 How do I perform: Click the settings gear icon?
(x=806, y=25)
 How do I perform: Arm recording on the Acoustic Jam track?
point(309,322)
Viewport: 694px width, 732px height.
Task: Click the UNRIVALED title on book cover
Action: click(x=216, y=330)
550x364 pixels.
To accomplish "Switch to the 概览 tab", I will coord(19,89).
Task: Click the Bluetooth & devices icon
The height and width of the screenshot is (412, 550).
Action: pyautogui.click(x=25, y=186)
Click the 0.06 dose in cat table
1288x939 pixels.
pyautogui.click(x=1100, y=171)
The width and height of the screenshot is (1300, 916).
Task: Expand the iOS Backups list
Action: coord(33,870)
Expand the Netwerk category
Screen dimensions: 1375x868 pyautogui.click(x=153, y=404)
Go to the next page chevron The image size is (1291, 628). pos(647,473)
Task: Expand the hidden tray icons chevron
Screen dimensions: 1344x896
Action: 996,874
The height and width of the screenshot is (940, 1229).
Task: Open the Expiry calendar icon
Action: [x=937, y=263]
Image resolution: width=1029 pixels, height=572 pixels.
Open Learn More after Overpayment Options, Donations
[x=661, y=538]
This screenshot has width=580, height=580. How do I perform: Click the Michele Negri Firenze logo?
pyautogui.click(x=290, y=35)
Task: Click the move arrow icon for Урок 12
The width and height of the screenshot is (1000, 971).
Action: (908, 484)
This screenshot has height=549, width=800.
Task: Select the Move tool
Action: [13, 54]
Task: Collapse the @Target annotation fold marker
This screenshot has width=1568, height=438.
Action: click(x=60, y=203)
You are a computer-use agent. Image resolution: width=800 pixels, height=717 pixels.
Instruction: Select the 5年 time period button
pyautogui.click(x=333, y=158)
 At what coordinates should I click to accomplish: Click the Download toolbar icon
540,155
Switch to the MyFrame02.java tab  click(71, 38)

PROBLEM TO SOLVE -> Rewrite all of the rows above, replacing "chevron" with "caret" wherever it occurs and leaving every other character unchanged.

WRITTEN SOLUTION ->
 How do I perform: Click the settings gear icon?
(x=806, y=25)
 How do I perform: Arm recording on the Acoustic Jam track?
point(309,322)
Viewport: 694px width, 732px height.
Task: Click the UNRIVALED title on book cover
Action: click(x=216, y=330)
550x364 pixels.
To accomplish "Switch to the 概览 tab", I will coord(19,89).
Task: Click the Bluetooth & devices icon
The height and width of the screenshot is (412, 550).
Action: pyautogui.click(x=25, y=186)
Click the 0.06 dose in cat table
1288x939 pixels.
pyautogui.click(x=1100, y=171)
The width and height of the screenshot is (1300, 916).
Task: Expand the iOS Backups list
Action: coord(33,870)
Expand the Netwerk category
Screen dimensions: 1375x868 pyautogui.click(x=153, y=404)
Go to the next page caret The image size is (1291, 628). pos(647,473)
Task: Expand the hidden tray icons caret
Screen dimensions: 1344x896
Action: 996,874
The height and width of the screenshot is (940, 1229).
Task: Open the Expiry calendar icon
Action: [x=937, y=263]
Image resolution: width=1029 pixels, height=572 pixels.
Open Learn More after Overpayment Options, Donations
[x=661, y=538]
This screenshot has width=580, height=580. How do I perform: Click the Michele Negri Firenze logo?
pyautogui.click(x=290, y=35)
Task: Click the move arrow icon for Урок 12
The width and height of the screenshot is (1000, 971).
Action: (908, 484)
This screenshot has height=549, width=800.
Task: Select the Move tool
Action: [13, 54]
Task: Collapse the @Target annotation fold marker
This screenshot has width=1568, height=438.
Action: click(x=60, y=203)
You are a computer-use agent. Image resolution: width=800 pixels, height=717 pixels.
Instruction: Select the 5年 time period button
pyautogui.click(x=333, y=158)
 At what coordinates should I click to accomplish: Click the Download toolbar icon
540,155
Switch to the MyFrame02.java tab  click(71, 38)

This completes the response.